Brief by Allen Best
Climate – February 2004 – Colorado Central Magazine
For students of classical music, or religious tyranny, 1685 was a banner year. Composer Johann Sebastian Bach was born that year, as was George Frederick Handel. The French king outlawed Protestantism, while the Swedish king banned Jews.
In Colorado, drought prevailed in 1685, what paleoclimatologists now say was the driest year for streamflow along the Front Range unrivaled until 2002. There are no historical records testifying to this blistering aridity. The state was then occupied primarily by Utes in the mountains and Kiowas and occasional others on the plains, and none had written forms of language. The evidence of the drought is found in trees.
By comparing tree rings, a discipline called dendrochronology, scientists who study the history of climate can extrapolate former weather conditions. A study by paleoclimatologist Connie Wodehouse of the National Oceanic and Atmospheric Administration at several locations in Colorado finds that the water flows in 2002 were less than any year since 1685.
As such, the drought is now being called a 300-year event, at least from the perspective of the Denver Water Department.
“We calculate this drought has a 300-year recurrence interval,” explained Marc Waage, a water resource engineer for Denver Water. “What it doesn’t mean is that every 300 years we will have a drought. What it means is that if you look at it from an extended period of time, you would expect a drought of this magnitude no more often than once every 300 years. However, that doesn’t mean that you can’t get 10 of them in rapid succession.”
In this case, measurements were taken on several watersheds where Denver gets the bulk of its water – the Fraser River Valley near Winter Park, the Williams Fork Valley north of the Eisenhower Tunnel, the Blue River of Summit County, and from the headwaters of the South Platte River.
This finding of a 300-year severity isn’t surprising. Even in July 2002, water lawyers and others were calling it a 300-year drought, despite lack of empirical evidence to support that claim. By September 2002, Hydrosphere, a water engineering company in Boulder, delivered a report based on tree-ring studies in the Boulder Creek drainage that streamflows were the lowest since 1725.
Much — but not all — worry dissipated in just a few days last March when an extremely heavy, wet snowstorm pummeled the Northern Front Range, as well as lateral areas, including Summit County. The record-breaking storm closed Interstate 70 for three days. Still, from the perspectives of Colorado’s cities, which draw their water primarily from snowpack along the Continental Divide, nobody is willing to say that we’re yet out of drought.
“The way we define drought is in terms of our reservoir storage. The start of the drought was when our reservoirs were last full, and that was in the spring of 2001,” says Denver Water’s Waage. “After that, the summer of 2002 is when we began feeling the effects of drought.”
Denver’s reservoirs as of December were overall at 75 percent filled, although Dillon Reservoir, the largest, was at 88 percent. This is normal for this time of year. However, the big winter months are yet ahead. “We still have an awful lot of snowpack season to come,” said Waage during December. “It’s really too soon to start worrying about how bad things are going to be next year.”

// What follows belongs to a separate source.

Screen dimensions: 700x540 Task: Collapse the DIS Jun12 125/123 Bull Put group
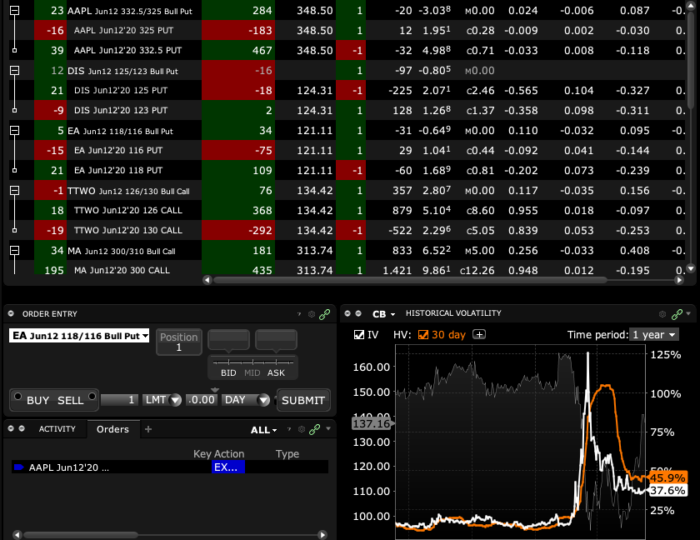tap(14, 72)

Hydrosphere’s Lee Rozaklis, a principal in the firm, points out that drought is different from streamflow. Streamflow is not directly dependent upon precipitation received that year. For example, in terms of precipitation received during 2002, it was a dry year but not extraordinarily so. But in terms of streamflow, it was the driest on record since … well, 1715 or 1685, take your pick.
“It wasn’t an exceptional year in terms of creating conditions likely to result in wildfires,” he said. “I think it was the perfect storm in terms of streamflows.”